Your instructions.
Skip the images and repeat every entry word for word.

** Opening Given information block **

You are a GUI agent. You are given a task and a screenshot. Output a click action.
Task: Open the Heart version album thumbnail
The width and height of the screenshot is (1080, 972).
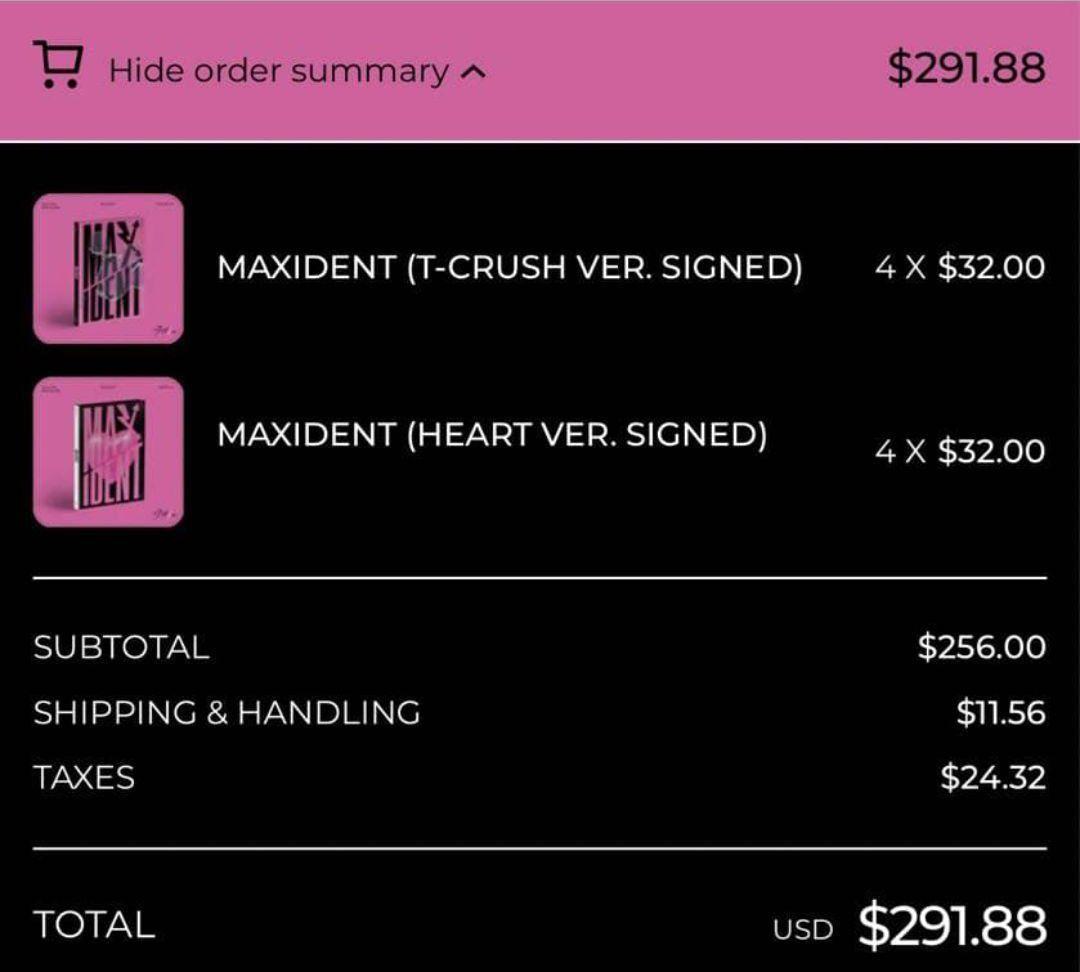tap(108, 452)
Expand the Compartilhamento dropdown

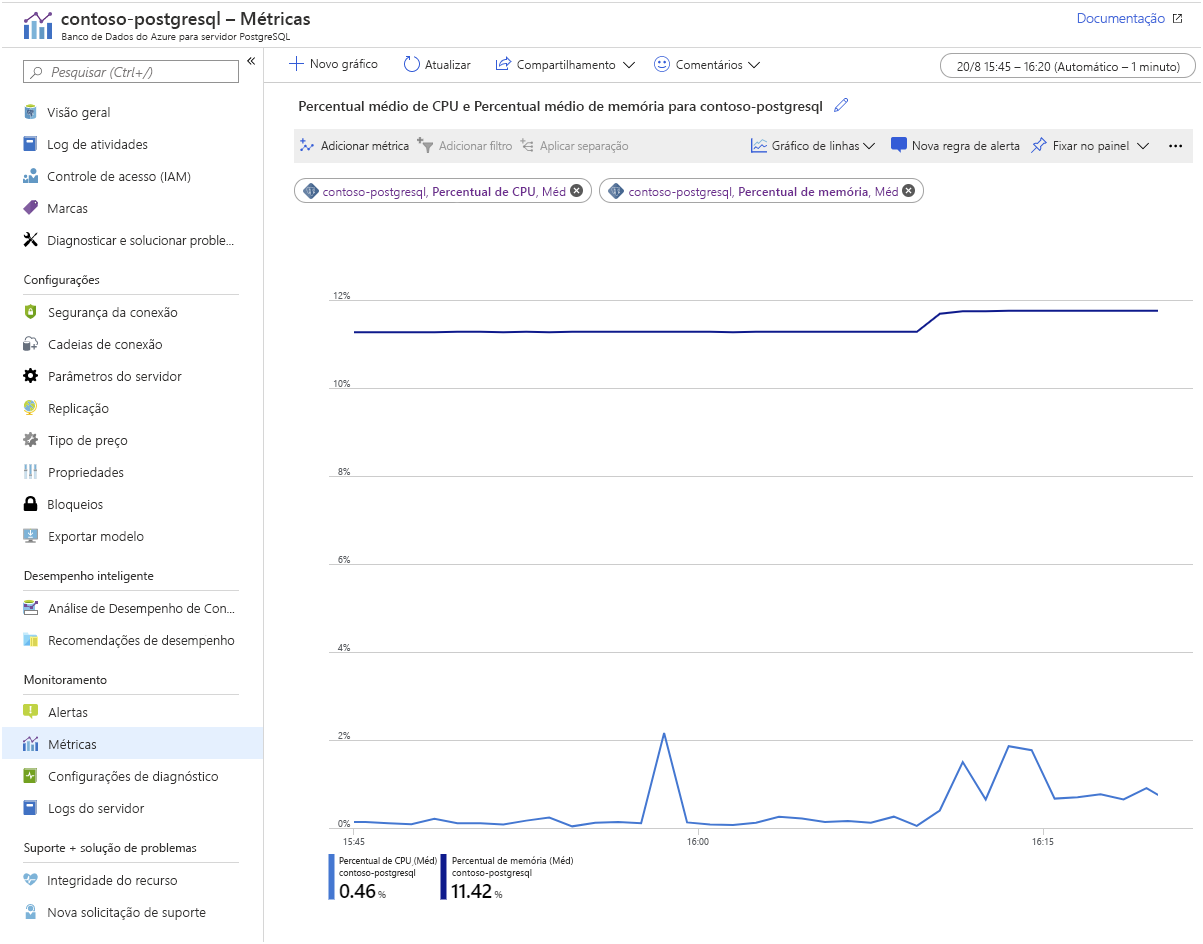(628, 65)
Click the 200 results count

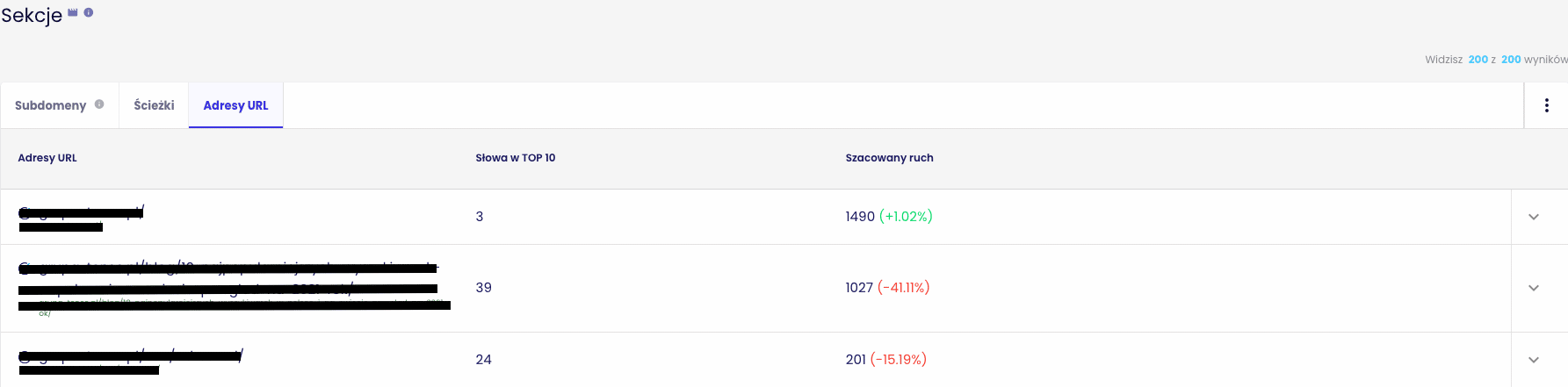click(x=1511, y=60)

** Closing Given information block **

Answer for this exercise.
You are a GUI agent. You are given a task and a screenshot. Output a click action.
Task: Open the Heart version album thumbnail
The width and height of the screenshot is (1080, 972).
tap(108, 452)
Expand the Compartilhamento dropdown

(628, 65)
Click the 200 results count

click(x=1511, y=60)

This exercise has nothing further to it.